**EXERCISE DIRECTIONS:**
Replace "tab" with "panel" in the lines of the listing, starting with the line containing "Open the Advanced tab" and going on through the end of the listing, and write out only those lines without the pictures.

**EXTRACTED ENTRIES:**
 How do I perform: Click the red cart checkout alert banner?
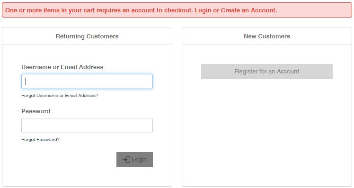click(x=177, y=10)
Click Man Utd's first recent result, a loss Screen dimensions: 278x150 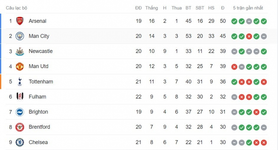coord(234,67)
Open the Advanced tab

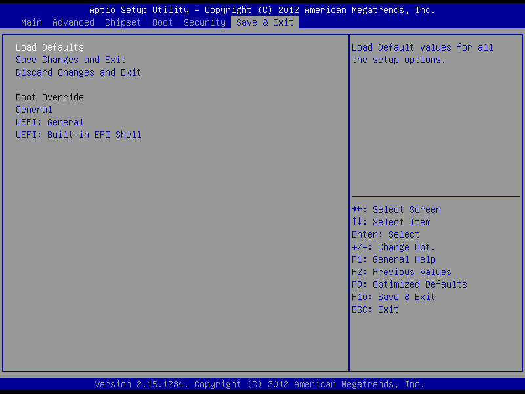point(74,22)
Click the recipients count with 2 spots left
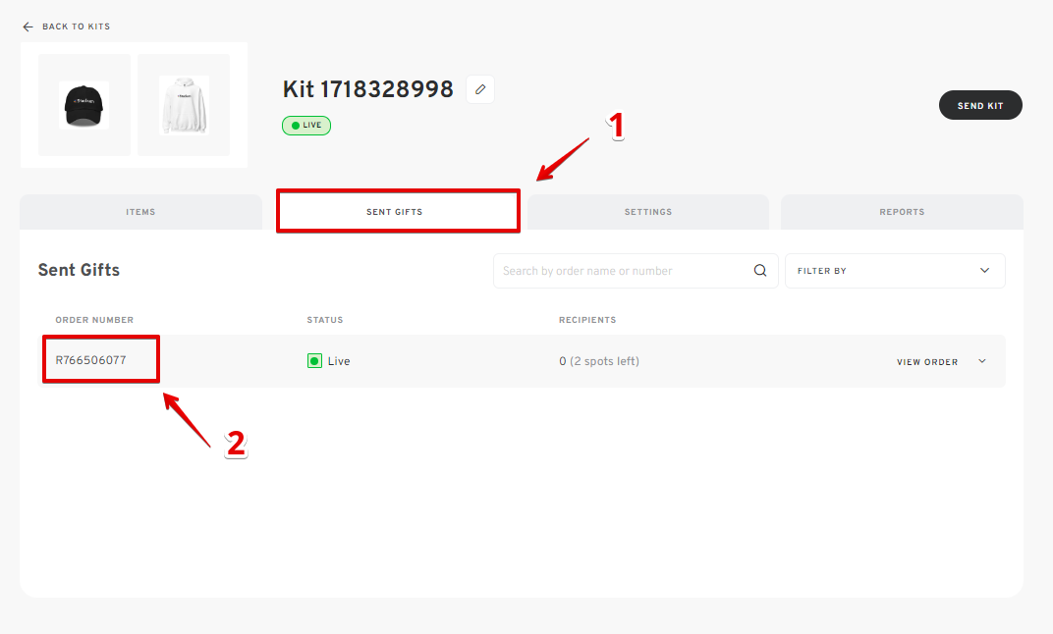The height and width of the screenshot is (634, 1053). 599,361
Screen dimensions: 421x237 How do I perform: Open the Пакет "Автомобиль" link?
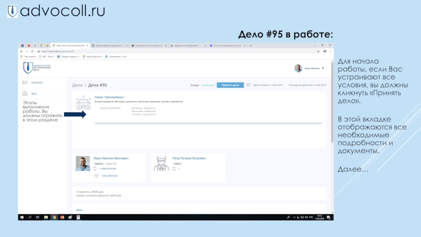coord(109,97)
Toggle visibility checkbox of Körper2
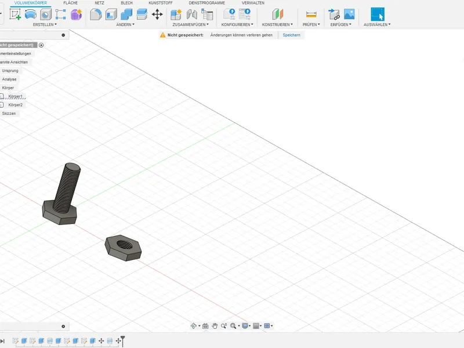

**RESPONSE BELOW:**
Open the Advanced panel

point(74,22)
Click the recipients count with 2 spots left
The height and width of the screenshot is (634, 1053). 599,361
Screen dimensions: 421x237 How do I perform: Open the Пакет "Автомобиль" link?
coord(109,97)
Toggle visibility checkbox of Körper2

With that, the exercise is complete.